# ASSIGNMENT:
Write out all of the entries below word for word.

# DATA SHOWN:

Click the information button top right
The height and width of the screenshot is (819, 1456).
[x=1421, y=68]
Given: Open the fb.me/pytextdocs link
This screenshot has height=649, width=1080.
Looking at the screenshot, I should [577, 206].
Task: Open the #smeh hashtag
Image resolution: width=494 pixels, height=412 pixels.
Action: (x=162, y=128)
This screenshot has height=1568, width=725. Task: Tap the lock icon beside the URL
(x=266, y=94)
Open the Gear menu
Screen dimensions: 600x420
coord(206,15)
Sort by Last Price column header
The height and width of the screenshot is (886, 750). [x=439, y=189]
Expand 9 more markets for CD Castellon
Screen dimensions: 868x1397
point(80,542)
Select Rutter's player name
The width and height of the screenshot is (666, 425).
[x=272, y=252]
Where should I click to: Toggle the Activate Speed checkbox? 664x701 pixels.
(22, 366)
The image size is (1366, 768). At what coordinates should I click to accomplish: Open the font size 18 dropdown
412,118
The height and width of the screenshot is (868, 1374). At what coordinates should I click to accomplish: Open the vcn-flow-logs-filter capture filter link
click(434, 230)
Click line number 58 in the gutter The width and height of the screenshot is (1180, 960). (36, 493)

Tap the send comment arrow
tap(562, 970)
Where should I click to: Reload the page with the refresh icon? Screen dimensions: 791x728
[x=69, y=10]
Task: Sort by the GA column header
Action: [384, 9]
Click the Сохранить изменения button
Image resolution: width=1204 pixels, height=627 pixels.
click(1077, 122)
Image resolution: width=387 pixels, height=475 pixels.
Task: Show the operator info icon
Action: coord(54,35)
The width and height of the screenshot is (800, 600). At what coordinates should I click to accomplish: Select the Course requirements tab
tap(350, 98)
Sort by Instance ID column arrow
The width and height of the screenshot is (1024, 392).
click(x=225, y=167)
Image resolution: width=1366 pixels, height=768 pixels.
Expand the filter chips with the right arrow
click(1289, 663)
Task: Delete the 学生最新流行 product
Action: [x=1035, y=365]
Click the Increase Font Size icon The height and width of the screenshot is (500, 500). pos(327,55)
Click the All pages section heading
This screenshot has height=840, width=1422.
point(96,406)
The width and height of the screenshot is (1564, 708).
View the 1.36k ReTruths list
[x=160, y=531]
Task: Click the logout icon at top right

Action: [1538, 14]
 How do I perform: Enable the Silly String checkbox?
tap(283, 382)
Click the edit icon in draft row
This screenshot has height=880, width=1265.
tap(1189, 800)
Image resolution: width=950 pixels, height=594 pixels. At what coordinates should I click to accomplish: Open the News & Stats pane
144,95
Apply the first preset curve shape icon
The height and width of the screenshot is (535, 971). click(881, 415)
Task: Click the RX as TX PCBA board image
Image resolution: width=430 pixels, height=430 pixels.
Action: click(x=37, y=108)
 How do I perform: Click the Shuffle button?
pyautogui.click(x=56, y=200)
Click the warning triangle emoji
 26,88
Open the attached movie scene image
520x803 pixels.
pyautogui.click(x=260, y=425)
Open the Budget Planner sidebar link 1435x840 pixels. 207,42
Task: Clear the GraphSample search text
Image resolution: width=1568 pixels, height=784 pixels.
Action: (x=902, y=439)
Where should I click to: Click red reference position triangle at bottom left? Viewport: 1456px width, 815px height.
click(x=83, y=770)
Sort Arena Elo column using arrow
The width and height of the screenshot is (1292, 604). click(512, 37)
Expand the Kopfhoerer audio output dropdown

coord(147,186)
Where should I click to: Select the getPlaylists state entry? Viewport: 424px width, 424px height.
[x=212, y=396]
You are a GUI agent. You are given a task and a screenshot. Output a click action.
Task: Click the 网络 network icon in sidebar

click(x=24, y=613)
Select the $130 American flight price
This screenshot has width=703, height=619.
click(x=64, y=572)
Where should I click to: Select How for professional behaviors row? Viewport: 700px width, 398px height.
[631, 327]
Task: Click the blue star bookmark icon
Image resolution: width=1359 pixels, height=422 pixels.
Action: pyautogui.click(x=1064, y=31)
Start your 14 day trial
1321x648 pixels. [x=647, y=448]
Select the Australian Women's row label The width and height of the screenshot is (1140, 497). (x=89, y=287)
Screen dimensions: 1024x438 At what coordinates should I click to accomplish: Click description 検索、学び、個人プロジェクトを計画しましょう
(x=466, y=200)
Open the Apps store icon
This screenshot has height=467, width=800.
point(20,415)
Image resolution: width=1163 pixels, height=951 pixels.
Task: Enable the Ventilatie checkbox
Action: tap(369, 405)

# OUTPUT BELOW:
Click the information button top right
The height and width of the screenshot is (819, 1456).
[x=1421, y=68]
Given: Open the fb.me/pytextdocs link
This screenshot has height=649, width=1080.
Looking at the screenshot, I should [577, 206].
Task: Open the #smeh hashtag
Image resolution: width=494 pixels, height=412 pixels.
Action: (x=162, y=128)
This screenshot has height=1568, width=725. Task: Tap the lock icon beside the URL
(x=266, y=94)
Open the Gear menu
Screen dimensions: 600x420
coord(206,15)
Sort by Last Price column header
The height and width of the screenshot is (886, 750). [x=439, y=189]
Expand 9 more markets for CD Castellon
Screen dimensions: 868x1397
point(80,542)
Select Rutter's player name
The width and height of the screenshot is (666, 425).
[x=272, y=252]
Where should I click to: Toggle the Activate Speed checkbox? 664x701 pixels.
(22, 366)
The image size is (1366, 768). At what coordinates should I click to accomplish: Open the font size 18 dropdown
412,118
The height and width of the screenshot is (868, 1374). At what coordinates should I click to accomplish: Open the vcn-flow-logs-filter capture filter link
click(434, 230)
Click line number 58 in the gutter The width and height of the screenshot is (1180, 960). (36, 493)

Tap the send comment arrow
tap(562, 970)
Where should I click to: Reload the page with the refresh icon? Screen dimensions: 791x728
[x=69, y=10]
Task: Sort by the GA column header
Action: [384, 9]
Click the Сохранить изменения button
Image resolution: width=1204 pixels, height=627 pixels.
click(1077, 122)
Image resolution: width=387 pixels, height=475 pixels.
Task: Show the operator info icon
Action: coord(54,35)
The width and height of the screenshot is (800, 600). At what coordinates should I click to accomplish: Select the Course requirements tab
tap(350, 98)
Sort by Instance ID column arrow
The width and height of the screenshot is (1024, 392).
click(x=225, y=167)
Image resolution: width=1366 pixels, height=768 pixels.
Expand the filter chips with the right arrow
click(1289, 663)
Task: Delete the 学生最新流行 product
Action: [x=1035, y=365]
Click the Increase Font Size icon The height and width of the screenshot is (500, 500). pos(327,55)
Click the All pages section heading
This screenshot has height=840, width=1422.
point(96,406)
The width and height of the screenshot is (1564, 708).
View the 1.36k ReTruths list
[x=160, y=531]
Task: Click the logout icon at top right

Action: [1538, 14]
 How do I perform: Enable the Silly String checkbox?
tap(283, 382)
Click the edit icon in draft row
This screenshot has height=880, width=1265.
tap(1189, 800)
Image resolution: width=950 pixels, height=594 pixels. At what coordinates should I click to accomplish: Open the News & Stats pane
144,95
Apply the first preset curve shape icon
The height and width of the screenshot is (535, 971). click(881, 415)
Task: Click the RX as TX PCBA board image
Image resolution: width=430 pixels, height=430 pixels.
Action: click(x=37, y=108)
 How do I perform: Click the Shuffle button?
pyautogui.click(x=56, y=200)
Click the warning triangle emoji
 26,88
Open the attached movie scene image
520x803 pixels.
pyautogui.click(x=260, y=425)
Open the Budget Planner sidebar link 1435x840 pixels. 207,42
Task: Clear the GraphSample search text
Image resolution: width=1568 pixels, height=784 pixels.
Action: (x=902, y=439)
Where should I click to: Click red reference position triangle at bottom left? Viewport: 1456px width, 815px height.
click(x=83, y=770)
Sort Arena Elo column using arrow
The width and height of the screenshot is (1292, 604). click(512, 37)
Expand the Kopfhoerer audio output dropdown

coord(147,186)
Where should I click to: Select the getPlaylists state entry? Viewport: 424px width, 424px height.
[x=212, y=396]
You are a GUI agent. You are given a task and a screenshot. Output a click action.
Task: Click the 网络 network icon in sidebar

click(x=24, y=613)
Select the $130 American flight price
This screenshot has width=703, height=619.
click(x=64, y=572)
Where should I click to: Select How for professional behaviors row? Viewport: 700px width, 398px height.
[631, 327]
Task: Click the blue star bookmark icon
Image resolution: width=1359 pixels, height=422 pixels.
Action: pyautogui.click(x=1064, y=31)
Start your 14 day trial
1321x648 pixels. [x=647, y=448]
Select the Australian Women's row label The width and height of the screenshot is (1140, 497). (x=89, y=287)
Screen dimensions: 1024x438 At what coordinates should I click to accomplish: Click description 検索、学び、個人プロジェクトを計画しましょう
(x=466, y=200)
Open the Apps store icon
This screenshot has height=467, width=800.
point(20,415)
Image resolution: width=1163 pixels, height=951 pixels.
Task: Enable the Ventilatie checkbox
Action: tap(369, 405)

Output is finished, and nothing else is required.